SOUTH DAKOTA, S.D. - (KSFY) A Mitchell woman is shattering a glass ceiling in the military.
In January Captain Kelley Thury was named the first female to ever serve as chaplain in the South Dakota National Guard.
“I don't see myself as the first female chaplain. I just see myself as a chaplain,” Thury said.
Even if she doesn't feel like it, during this ceremony Kelley Thury was on the front lines of history in South Dakota.
“It's thrilling to have this now happen this year. January 6th was her promotion and pinning so that was an exciting day for us as a chaplain core,” State Chaplain Lynn Wilson said.
Thury has always had a strong faith.
She joined the South Dakota Army National Guard in 2010.
As she was preparing to ship off to basic, she prayed for her drill sergeant. During the following moments she felt her first tug to serve in the chaplaincy.
“He started to say everybody’s going to take a different path in your career, some will get out, some will stay in, and even some may become a chaplain. And he looked straight at me and I go ‘Oh, well that's an idea,’ and so I just kind of pursued it from there,” Thury said.
She's a women who wear's many hats.
At home she is a married mother of three.
“I’m off supporting soldiers and he's at home with all three kids. You know, three under four, so God bless him,” Thury said.
She began her military career in public affairs, later going on to get a Masters of Divinity Pastoral Care and Counseling.
Her day job? Bereavement coordinator for Aseracare Hospice.
“Can be traumatic or it can be just a very peaceful graceful thing for someone, but I’m there to help people in that journey and in that walk,” Thury said.
And the State Chaplin says her compassion as a counselor is one of the reasons she will excel in her new position.
“She's been there when people have been at their lowest moment, when they've lost their loved ones, and so I think she brings that as a special gift,” Wilson said.
Thury says she thinks her biggest challenges will lie in supporting soldiers through their struggles and losses.
But as the first women chaplain she knows there could be other obstacles.

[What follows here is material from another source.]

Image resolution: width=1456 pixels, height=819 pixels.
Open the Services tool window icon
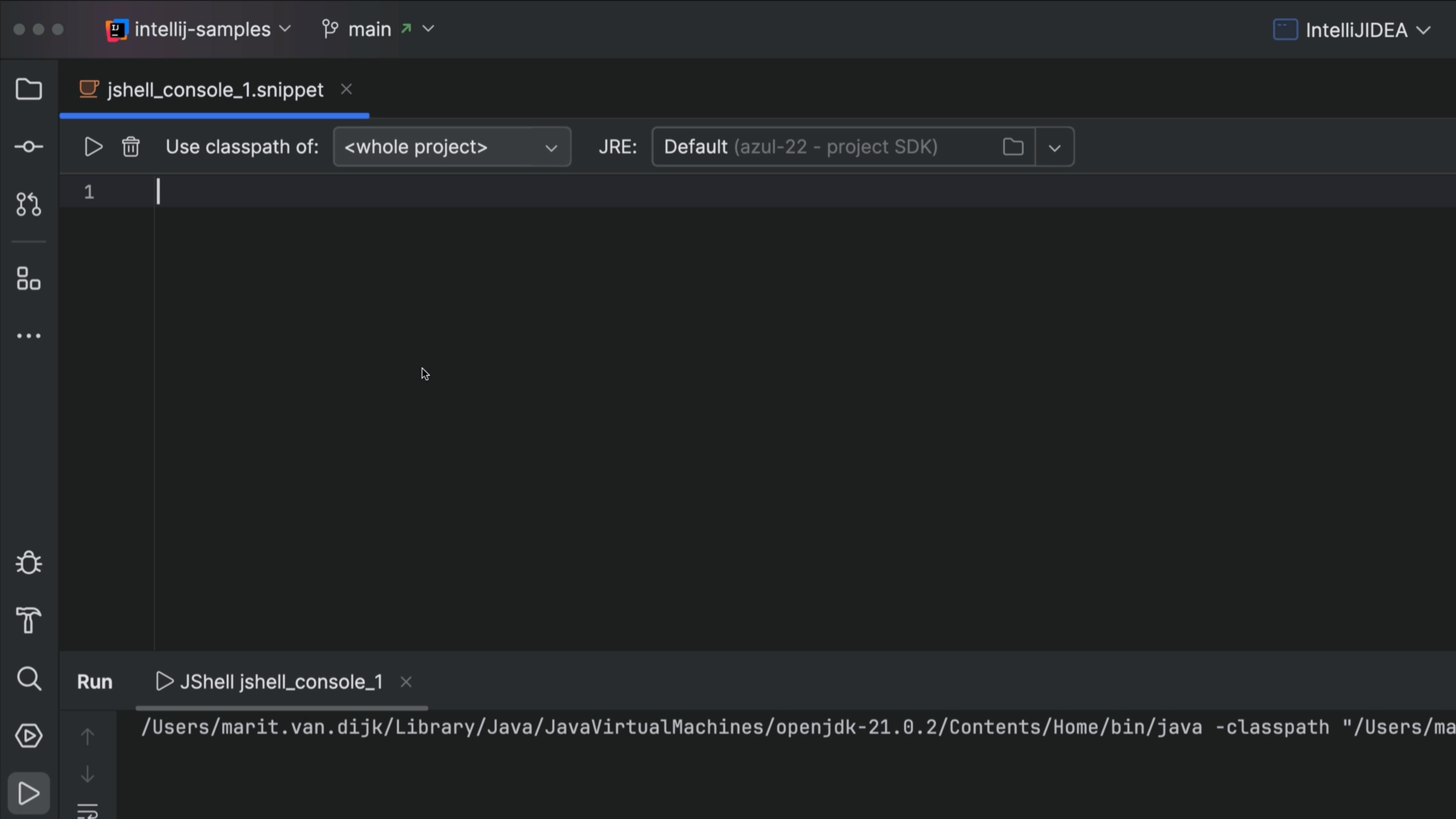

“There are people out there that don't believe women should be in the ministry in this function and role. So if I ever come across that that might be a challenge,” she said.
But she hasn't seen a hint of that kind of attitude yet
“I’ve always just been encouraged and supported as a chaplain,” she said.
The State Chaplain says she will be a lot more than just the first female to hold this title.
“It's one thing to be the first, but I think in addition to that, she's going to be one of our finest,” Wilson said.
Thury says she may be the first women to be promoted to chaplain, but she wasn't the first women to be interested in the position.
She says it was god's timing that allowed her to have the title ‘first in the state’.